La deconstrucción de la masculinidad no es nueva en el cine de la neozelandesa, la cineasta más veterana de las cinco que concursan en la Mostra. Su gran éxito internacional, “El piano”, que la consagró como la primera mujer que obtuvo la Palma de Oro, enfrentaba la idea de dos arquetipos masculinos -el (teóricamente) civilizado y el primitivo- que contradecían la imagen estereotipada que proyectaban desde la brutalidad (Sam Neill) hasta la sensualidad (Harvey Keitel). Esos dos arquetipos se conjuran, en “The Power of the Dog”, en un solo y fascinante personaje, el de Phil Burbank (un espléndido Benedict Cumberbatch, que nada le tiene que envidiar al Daniel Day Lewis más bestial).
El ángel exterminador
En el estado de Montana, en los años veinte, Phil es un terrateniente junto a su hermano George (Jesse Plemons). Sus modales son los de un macho alfa disfrazado de cowboy, que suelta citas en latín y toca el banjo vigorosamente. La intrusión de una mujer (Kirsten Dunst) -y, posteriormente, la del amanerado hijo de esta, auténtico ángel exterminador de la trama- en la fortaleza varonil que ha construido con George pondrá en crisis su frágil identidad, forjada a la fuerza según un asfixiante código de honor que escupe sobre cualquier asomo de sensibilidad.
Adaptando la novela homónima de Thomas Savage, Campion articula su discurso sobre la masculinidad como cárcel, crimen y castigo para todos los que no aceptan sus reglas sin hacer ni una sola concesión al respetable. Cuanto más avanza la película, más áspera, tensa, elíptica y abstracta se hace. Cierto es que la banda sonora de Johnny Greenwood contribuye a densificar la atmósfera de este oscuro western ‘queer’, pero es la puesta en escena, su obsesión por el detalle, sus interiores tenebrosos, y, finalmente, la enfermiza y compleja relación entre Phil y Peter (inquietante Kodi Smit-McPhee) los que la convierten en una experiencia apasionante. Si “Brokeback Mountain” reformulaba los códigos del western a partir de un relato de pasión homosexual mayormente reprimida, “The Power of the Dog” transforma esa represión casi en materia prima de un western de terror.

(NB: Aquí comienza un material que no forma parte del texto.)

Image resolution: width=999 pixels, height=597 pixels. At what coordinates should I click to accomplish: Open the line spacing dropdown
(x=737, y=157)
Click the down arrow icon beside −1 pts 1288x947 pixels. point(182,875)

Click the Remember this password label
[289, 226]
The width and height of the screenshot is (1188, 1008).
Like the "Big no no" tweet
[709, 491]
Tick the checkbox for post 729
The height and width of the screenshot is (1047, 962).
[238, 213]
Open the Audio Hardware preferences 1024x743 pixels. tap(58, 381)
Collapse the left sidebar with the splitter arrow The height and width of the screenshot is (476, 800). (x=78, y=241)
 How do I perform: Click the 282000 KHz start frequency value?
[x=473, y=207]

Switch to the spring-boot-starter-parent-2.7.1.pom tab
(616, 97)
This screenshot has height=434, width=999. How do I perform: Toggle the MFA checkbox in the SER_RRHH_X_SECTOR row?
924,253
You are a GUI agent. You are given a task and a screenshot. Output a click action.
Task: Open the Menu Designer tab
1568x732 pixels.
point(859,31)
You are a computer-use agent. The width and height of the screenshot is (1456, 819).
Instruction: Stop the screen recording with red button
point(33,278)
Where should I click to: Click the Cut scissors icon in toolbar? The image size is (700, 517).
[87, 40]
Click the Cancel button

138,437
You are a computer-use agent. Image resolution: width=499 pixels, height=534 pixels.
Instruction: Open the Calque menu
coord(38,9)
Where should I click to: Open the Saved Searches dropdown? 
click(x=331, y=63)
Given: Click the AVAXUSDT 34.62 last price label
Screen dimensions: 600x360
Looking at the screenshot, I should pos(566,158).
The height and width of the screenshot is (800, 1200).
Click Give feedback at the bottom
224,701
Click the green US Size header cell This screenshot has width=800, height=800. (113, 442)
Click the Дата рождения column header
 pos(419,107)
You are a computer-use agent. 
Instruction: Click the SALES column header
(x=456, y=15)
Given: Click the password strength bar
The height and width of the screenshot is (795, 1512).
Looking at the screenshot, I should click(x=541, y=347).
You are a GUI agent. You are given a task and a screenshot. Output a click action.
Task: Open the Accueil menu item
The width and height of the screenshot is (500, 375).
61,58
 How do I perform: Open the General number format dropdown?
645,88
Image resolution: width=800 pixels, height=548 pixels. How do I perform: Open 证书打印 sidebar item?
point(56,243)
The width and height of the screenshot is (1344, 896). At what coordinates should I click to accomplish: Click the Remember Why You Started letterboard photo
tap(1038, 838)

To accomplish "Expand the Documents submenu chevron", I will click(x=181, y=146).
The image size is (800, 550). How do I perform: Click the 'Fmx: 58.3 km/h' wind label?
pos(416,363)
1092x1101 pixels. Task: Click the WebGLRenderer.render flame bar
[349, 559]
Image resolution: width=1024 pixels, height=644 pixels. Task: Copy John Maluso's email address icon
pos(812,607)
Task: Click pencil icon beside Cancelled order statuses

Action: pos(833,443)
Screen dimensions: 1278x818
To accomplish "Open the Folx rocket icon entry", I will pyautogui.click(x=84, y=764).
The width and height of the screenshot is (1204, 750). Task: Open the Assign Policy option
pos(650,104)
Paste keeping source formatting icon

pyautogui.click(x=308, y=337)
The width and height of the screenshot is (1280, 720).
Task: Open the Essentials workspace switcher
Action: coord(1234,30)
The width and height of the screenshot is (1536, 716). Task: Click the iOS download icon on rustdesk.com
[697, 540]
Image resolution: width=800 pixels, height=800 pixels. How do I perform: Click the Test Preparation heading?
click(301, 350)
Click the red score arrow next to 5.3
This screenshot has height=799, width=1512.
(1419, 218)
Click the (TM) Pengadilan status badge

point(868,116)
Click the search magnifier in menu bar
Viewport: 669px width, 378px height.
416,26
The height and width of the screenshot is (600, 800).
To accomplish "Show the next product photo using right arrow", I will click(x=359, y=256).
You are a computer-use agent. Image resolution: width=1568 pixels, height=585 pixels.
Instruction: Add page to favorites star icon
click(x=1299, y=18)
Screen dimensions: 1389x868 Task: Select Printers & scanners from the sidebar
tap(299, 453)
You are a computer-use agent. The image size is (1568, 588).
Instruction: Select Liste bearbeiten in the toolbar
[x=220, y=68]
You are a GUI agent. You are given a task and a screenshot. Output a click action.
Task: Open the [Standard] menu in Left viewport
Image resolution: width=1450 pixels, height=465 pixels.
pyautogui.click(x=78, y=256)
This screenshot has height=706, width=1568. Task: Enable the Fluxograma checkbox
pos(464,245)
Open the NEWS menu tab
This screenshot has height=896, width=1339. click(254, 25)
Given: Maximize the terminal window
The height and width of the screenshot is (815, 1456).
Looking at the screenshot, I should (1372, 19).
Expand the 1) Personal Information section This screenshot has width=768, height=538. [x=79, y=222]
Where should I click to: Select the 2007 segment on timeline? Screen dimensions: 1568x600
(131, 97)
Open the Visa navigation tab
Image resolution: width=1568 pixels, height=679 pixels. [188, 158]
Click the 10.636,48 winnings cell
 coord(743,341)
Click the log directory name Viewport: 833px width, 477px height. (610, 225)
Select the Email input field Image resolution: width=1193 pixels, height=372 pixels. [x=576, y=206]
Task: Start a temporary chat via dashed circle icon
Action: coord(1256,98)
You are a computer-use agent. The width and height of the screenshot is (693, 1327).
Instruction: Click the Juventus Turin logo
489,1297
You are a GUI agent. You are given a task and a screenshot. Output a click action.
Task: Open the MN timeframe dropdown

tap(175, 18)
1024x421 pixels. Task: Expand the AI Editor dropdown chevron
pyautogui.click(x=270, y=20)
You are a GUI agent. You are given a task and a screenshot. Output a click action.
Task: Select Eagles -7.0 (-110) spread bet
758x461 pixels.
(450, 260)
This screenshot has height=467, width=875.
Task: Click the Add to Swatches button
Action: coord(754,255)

Por otro lado, el William Tell de “The Card Counter” utiliza sus traumas del pasado como combustible para redimirse. Escribe un diario, como el sacerdote ecofanático de “First Reformed”, y acaba con sus huesos en la cárcel, como el protagonista de “Pickpocket”. Es el epítome del personaje schraderiano, lo que significa que es, también, la condensación del héroe epifánico del cine de Bresson. Bressoniana es la manera en que lo interpreta Oscar Isaac: vuelta hacia adentro, inexpresiva, con una gran fuerza de espíritu. Esa fuerza puede estallar en un acto de bondad o en uno de violencia, como le ocurría a Travis Bickle en “Taxi Driver”, la obra maestra de Scorsese que Schrader escribió. Si Bickle era veterano del Vietnam, Tell fue torturador (a su pesar) en Abu Ghraib, y ahí está su mochila, que le lanza a ser jugador de póker profesional para olvidarse de cuanto pesa su culpa. Hasta que la culpa le abofetea en la cara en forma de joven al que salvar (Tye Sheridan). El joven quiere venganza, Tell quiere perdonarse convenciéndole de lo que vale el perdón en un mundo que no se hace responsable de nada.
Tiene razón Schrader: ha hecho la antipelícula de póker. No hay ningún glamour en el blackjack, solo la rutina de la espera, el orden matemático de una ceremonia que se repite y se repite en círculos concéntricos hasta que la mente, vacía, está preparada para liberarse de sus heridas. Schrader se arriesga a perder a algún espectador por el camino, que no entienda ese ‘huis clos’ de corazones y diamantes que parece estancarse en los límites de un tapete verde. La tensión que alcanza el desenlace es, sin embargo, un chute de adrenalina de extraordinaria precisión. Bresson debía de estar aplaudiendo al otro lado del casino.